O interesse de Chenoweth recentemente se concentrou em protestos mais próximos de casa – como o movimento Black Lives Matter e a Marcha das Mulheres em 2017. Ela também está interessada na Extinction Rebellion, recentemente popularizada pelo envolvimento da ativista sueca Greta Thunberg. “Eles confrontam-se com muita inércia”, diz ela. “Mas acho que eles têm um grupo central incrivelmente inteligente e estratégico. E eles parecem ter todos os instintos certos sobre como se desenvolver e ensinar por meio de campanhas de resistência não violentas”.

Por fim, ela gostaria que nossos livros de história prestassem mais atenção às campanhas não violentas, em vez de se concentrarem tanto nas guerras. “Muitas das histórias que contamos uns aos outros se concentram na violência – e mesmo que se trate de desastres horríveis, ainda encontramos uma maneira de encontrar vitórias nela”, diz ela. No entanto, tendemos a ignorar o sucesso dos protestos pacíficos.

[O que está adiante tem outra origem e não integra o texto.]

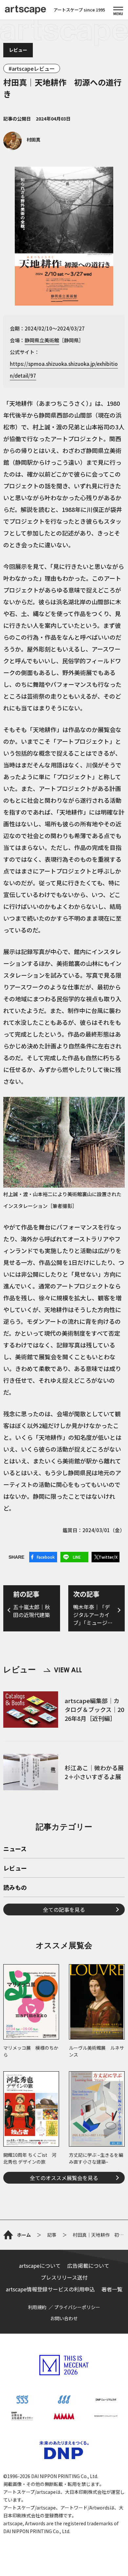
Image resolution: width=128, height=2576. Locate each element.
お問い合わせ (64, 2318)
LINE (77, 1557)
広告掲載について (88, 2265)
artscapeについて (40, 2265)
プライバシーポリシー (77, 2307)
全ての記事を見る (64, 1909)
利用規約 (37, 2307)
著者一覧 (111, 2289)
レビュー (18, 50)
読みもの (15, 1887)
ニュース (15, 1849)
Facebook (46, 1557)
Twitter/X (107, 1557)
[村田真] (21, 148)
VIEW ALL (63, 1669)
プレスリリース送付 (64, 2277)
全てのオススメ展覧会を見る (64, 2178)
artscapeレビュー (33, 68)
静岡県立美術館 (42, 340)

“Há pessoas comuns que o tempo todo estão envolvidas em atividades heroicas que estão realmente mudando o mundo – e elas também merecem atenção e comemoração”.

David Robson é jornalista sênior da BBC Future.

Um comentário em “A ‘regra dos 3,5%’: como uma pequena minoria pode mudar o mundo (BBC)

  1. Nunca tinha visto isso, da regra dos 3.5% de população p/ mudar um sistema Injusto. É uma constatação que traz esperança p/ as pessoas lutarem por seu diretos.
    Outra coisa é que os historiadores tem que dá o devido valor p/ estes fatos na história.